Thanks to NASA’s Juno spacecraft scientists have been able to get a better look at Jupiter and its natural satellites than ever before, and when the orbiter’s Jovian InfraRed Auroral Mapper (JIRAM for short) set its sights on Io, it saw something new.

“The new Io hotspot JIRAM picked up is about 200 miles (300 kilometers) from the nearest previously mapped hotspot,” Juno co-investigator Alessandro Mura, from the National Institute for Astrophysics, explains. “We are not ruling out movement or modification of a previously discovered hot spot, but it is difficult to imagine one could travel such a distance and still be considered the same feature.”

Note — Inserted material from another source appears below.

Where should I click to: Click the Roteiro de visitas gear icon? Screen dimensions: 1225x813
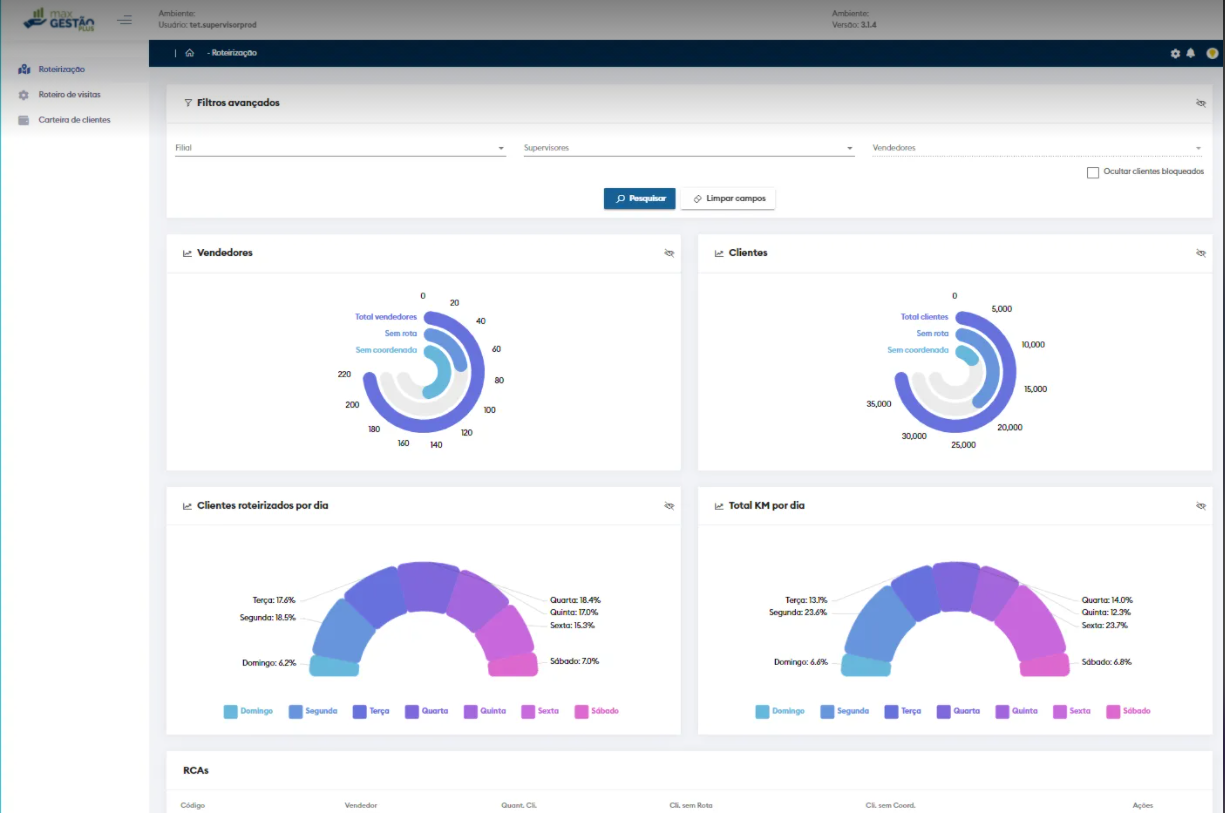[x=24, y=95]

The hotspot, seen in the image above, isn’t quite as dominant as other well-known volcanic areas of the planet, but the signal is clear enough that scientists know something is going on there. Volcanic features on a world as active as Io can move and shift, forming new volcanos and fissures over time. Scientists already know of at least 150 active volcanos on its surface, but they have long suspected that there are still hundreds of potentially active volcanos on the moon which are waiting to be found. This new hotspot may be one of them.

The data used for this discovery was originally gathered back in December of 2017, but this isn’t the last time that Juno will be making observations of Io. The orbiter will be making “even closer” passes of the striking alien moon in the future, so we might be on the verge of discovering additional features of its surface.